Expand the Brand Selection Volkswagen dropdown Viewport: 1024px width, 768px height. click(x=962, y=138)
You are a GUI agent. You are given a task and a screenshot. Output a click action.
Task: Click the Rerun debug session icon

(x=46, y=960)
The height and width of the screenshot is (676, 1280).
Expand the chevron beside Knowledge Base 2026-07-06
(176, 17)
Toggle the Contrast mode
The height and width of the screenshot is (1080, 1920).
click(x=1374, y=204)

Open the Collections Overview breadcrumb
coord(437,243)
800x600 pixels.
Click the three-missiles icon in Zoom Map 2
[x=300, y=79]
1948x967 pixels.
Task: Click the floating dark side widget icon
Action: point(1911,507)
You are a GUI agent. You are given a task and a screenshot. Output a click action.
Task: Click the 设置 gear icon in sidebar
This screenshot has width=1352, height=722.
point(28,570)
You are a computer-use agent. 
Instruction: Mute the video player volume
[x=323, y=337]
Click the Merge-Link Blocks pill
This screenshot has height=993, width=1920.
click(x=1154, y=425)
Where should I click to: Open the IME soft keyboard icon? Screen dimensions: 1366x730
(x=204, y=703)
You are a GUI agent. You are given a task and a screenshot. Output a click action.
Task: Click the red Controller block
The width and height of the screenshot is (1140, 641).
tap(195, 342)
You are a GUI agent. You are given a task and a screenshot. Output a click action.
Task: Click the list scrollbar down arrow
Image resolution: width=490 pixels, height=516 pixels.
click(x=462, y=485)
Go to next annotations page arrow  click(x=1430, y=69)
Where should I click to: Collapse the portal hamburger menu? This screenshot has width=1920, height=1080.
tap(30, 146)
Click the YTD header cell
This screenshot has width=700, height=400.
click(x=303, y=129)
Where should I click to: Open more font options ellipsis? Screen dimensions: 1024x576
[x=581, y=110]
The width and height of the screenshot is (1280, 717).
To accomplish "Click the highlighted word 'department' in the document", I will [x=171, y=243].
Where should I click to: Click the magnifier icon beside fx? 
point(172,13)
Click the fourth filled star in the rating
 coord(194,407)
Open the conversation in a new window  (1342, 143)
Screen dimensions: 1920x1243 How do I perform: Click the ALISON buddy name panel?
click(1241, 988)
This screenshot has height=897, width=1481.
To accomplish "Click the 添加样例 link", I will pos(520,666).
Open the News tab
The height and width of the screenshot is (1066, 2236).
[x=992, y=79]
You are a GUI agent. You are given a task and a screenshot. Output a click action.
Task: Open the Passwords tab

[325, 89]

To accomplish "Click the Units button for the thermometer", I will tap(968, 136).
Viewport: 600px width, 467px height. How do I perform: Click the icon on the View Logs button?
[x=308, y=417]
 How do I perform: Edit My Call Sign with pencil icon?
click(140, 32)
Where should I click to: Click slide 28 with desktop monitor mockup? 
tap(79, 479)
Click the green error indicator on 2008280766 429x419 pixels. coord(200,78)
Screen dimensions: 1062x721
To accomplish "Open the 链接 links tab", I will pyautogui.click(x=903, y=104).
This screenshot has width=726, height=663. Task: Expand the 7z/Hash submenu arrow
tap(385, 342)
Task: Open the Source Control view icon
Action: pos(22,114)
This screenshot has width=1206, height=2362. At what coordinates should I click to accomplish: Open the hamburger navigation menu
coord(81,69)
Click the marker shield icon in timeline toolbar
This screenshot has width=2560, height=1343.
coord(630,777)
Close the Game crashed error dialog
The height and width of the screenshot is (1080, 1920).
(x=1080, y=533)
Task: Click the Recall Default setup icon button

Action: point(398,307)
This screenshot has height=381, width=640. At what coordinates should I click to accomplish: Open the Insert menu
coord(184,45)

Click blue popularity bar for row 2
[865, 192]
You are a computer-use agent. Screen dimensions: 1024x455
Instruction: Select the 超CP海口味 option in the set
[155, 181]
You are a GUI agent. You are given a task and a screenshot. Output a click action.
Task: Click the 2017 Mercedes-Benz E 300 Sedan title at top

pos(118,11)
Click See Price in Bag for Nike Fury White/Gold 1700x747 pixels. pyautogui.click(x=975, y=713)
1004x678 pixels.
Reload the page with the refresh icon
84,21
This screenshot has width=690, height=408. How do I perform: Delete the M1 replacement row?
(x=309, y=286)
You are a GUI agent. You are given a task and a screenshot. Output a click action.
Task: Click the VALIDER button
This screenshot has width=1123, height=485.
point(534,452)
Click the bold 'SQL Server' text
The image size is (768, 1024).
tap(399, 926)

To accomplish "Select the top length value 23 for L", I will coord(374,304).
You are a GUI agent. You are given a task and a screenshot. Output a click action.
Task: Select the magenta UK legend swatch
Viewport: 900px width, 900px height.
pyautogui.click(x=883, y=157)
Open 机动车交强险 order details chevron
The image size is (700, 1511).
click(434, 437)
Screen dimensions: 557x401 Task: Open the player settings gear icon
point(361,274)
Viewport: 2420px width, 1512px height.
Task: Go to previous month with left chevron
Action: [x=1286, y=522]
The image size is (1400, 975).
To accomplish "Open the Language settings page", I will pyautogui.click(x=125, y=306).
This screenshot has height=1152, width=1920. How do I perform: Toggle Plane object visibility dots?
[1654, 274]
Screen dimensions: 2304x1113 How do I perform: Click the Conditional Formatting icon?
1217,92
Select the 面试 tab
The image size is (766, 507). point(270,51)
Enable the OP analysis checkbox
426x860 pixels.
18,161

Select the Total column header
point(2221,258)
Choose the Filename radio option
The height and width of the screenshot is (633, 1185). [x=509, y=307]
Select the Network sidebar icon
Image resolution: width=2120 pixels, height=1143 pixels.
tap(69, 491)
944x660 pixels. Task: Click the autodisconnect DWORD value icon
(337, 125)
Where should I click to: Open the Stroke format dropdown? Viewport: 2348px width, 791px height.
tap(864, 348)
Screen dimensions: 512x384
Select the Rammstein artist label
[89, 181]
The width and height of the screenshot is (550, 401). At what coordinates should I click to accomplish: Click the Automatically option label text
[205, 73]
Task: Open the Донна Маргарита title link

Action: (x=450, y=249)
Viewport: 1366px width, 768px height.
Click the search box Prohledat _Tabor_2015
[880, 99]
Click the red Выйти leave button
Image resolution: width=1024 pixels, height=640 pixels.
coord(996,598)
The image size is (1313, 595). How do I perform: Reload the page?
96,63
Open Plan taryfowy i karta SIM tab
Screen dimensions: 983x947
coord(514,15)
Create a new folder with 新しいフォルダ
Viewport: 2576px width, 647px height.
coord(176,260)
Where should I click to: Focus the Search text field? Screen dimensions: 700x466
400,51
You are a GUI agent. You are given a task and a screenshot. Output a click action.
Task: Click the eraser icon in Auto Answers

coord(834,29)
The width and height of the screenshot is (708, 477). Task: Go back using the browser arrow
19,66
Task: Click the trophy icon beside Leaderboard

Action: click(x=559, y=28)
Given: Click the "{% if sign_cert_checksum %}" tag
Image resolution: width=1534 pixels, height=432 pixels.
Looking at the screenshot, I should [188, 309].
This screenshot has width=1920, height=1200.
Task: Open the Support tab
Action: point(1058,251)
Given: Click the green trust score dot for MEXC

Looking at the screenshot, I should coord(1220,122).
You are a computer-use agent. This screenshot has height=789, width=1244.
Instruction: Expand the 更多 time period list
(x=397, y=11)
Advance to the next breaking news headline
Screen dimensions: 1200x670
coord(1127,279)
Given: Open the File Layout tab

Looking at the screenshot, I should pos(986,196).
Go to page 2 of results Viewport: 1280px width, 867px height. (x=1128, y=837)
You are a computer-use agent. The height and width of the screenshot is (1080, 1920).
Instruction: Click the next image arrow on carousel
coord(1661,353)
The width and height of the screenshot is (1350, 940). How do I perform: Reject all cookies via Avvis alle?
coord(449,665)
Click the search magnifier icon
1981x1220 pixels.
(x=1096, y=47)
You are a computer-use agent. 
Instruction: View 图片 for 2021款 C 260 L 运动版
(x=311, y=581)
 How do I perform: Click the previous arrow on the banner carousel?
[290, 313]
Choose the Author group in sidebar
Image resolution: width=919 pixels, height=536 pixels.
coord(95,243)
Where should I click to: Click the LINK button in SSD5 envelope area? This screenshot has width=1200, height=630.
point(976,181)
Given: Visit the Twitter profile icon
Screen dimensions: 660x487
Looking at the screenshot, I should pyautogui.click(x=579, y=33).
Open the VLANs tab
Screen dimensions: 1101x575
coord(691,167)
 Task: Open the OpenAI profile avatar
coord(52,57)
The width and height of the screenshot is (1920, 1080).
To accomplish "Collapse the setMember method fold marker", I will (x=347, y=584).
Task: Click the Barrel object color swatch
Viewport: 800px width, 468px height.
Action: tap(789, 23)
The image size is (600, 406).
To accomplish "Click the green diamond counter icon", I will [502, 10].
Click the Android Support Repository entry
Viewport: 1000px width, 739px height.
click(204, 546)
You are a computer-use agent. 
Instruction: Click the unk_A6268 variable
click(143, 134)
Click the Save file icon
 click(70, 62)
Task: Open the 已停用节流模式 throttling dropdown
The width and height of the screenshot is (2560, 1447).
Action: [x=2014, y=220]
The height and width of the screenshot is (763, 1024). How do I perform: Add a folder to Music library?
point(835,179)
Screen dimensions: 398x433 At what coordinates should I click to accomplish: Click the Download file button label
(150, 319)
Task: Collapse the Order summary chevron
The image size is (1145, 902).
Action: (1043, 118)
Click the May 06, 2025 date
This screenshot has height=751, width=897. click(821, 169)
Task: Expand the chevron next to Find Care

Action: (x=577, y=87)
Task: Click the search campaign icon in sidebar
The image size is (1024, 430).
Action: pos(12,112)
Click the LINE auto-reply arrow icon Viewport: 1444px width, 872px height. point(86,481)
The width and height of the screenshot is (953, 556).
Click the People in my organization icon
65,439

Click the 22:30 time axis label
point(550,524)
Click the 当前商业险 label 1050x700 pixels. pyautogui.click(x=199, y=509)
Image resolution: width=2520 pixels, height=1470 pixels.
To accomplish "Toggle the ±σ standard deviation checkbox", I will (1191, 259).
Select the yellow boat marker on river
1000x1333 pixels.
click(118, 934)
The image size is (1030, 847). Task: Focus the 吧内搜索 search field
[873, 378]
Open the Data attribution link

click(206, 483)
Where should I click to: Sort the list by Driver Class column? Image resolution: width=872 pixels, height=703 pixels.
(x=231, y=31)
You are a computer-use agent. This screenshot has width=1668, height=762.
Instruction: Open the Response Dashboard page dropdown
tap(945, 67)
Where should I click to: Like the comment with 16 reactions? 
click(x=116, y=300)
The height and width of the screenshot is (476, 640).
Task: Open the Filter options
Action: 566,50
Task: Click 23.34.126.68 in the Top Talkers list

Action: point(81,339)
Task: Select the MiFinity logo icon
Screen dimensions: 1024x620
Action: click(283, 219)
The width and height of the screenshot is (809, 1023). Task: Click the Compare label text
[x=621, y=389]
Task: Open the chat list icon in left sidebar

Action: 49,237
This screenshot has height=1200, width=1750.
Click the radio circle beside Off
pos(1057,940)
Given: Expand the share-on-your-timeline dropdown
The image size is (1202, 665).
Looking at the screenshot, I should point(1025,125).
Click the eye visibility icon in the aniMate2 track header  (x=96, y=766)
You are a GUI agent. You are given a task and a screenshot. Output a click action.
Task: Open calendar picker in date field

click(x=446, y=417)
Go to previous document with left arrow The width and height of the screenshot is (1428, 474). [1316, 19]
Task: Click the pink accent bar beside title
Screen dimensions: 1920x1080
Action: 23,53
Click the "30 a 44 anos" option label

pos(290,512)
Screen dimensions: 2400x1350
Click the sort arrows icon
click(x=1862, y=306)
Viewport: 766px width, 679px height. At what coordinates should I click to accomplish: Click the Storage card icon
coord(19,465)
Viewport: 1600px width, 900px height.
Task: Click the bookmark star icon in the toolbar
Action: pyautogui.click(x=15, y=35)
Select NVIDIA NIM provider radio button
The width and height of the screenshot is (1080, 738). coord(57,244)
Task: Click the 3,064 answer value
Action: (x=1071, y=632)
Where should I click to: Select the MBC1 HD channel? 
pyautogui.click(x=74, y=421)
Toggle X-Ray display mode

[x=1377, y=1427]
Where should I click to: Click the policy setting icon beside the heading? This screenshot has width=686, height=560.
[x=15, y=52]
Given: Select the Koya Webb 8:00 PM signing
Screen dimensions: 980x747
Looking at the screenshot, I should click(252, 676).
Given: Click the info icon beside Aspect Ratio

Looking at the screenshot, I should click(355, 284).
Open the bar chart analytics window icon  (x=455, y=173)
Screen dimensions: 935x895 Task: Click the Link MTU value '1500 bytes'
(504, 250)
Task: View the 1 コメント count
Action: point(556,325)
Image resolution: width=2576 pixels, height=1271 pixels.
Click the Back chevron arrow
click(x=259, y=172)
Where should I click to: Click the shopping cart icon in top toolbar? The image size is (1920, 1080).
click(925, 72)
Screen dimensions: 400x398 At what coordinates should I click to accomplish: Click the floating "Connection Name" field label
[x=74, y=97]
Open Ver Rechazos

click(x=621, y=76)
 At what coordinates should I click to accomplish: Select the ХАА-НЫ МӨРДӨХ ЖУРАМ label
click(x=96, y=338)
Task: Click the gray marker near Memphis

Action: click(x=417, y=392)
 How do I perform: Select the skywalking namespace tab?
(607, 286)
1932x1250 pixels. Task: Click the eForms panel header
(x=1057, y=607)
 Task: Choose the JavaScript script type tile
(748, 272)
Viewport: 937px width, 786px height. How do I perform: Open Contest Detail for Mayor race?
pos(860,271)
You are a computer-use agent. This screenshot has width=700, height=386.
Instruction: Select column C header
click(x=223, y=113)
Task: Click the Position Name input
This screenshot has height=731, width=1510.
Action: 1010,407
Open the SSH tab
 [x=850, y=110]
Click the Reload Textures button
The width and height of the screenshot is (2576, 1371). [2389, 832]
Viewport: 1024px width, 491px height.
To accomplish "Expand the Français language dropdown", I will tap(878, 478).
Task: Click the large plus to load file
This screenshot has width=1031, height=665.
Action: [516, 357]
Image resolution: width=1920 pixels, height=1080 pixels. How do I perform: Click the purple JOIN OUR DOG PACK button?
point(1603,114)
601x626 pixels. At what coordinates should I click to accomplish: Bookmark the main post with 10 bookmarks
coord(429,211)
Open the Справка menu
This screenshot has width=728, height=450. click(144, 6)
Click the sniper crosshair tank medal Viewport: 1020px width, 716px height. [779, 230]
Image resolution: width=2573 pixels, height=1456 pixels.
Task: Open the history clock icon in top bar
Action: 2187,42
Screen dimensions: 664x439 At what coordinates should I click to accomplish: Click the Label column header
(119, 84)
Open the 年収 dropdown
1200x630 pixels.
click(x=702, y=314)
☆ ☆ ☆ ☆
* [WORK TO DO]: Copy out the records starting at the line that contains "Where should I click to: Sort" and ending after the line that contains "[x=621, y=389]", with both of those lines included and every line kept as it is.

* [THE COMPLETED TASK]:
Where should I click to: Sort the list by Driver Class column? Image resolution: width=872 pixels, height=703 pixels.
(x=231, y=31)
You are a computer-use agent. This screenshot has width=1668, height=762.
Instruction: Open the Response Dashboard page dropdown
tap(945, 67)
Where should I click to: Like the comment with 16 reactions? 
click(x=116, y=300)
The height and width of the screenshot is (476, 640).
Task: Open the Filter options
Action: 566,50
Task: Click 23.34.126.68 in the Top Talkers list

Action: point(81,339)
Task: Select the MiFinity logo icon
Screen dimensions: 1024x620
Action: click(283, 219)
The width and height of the screenshot is (809, 1023). Task: Click the Compare label text
[x=621, y=389]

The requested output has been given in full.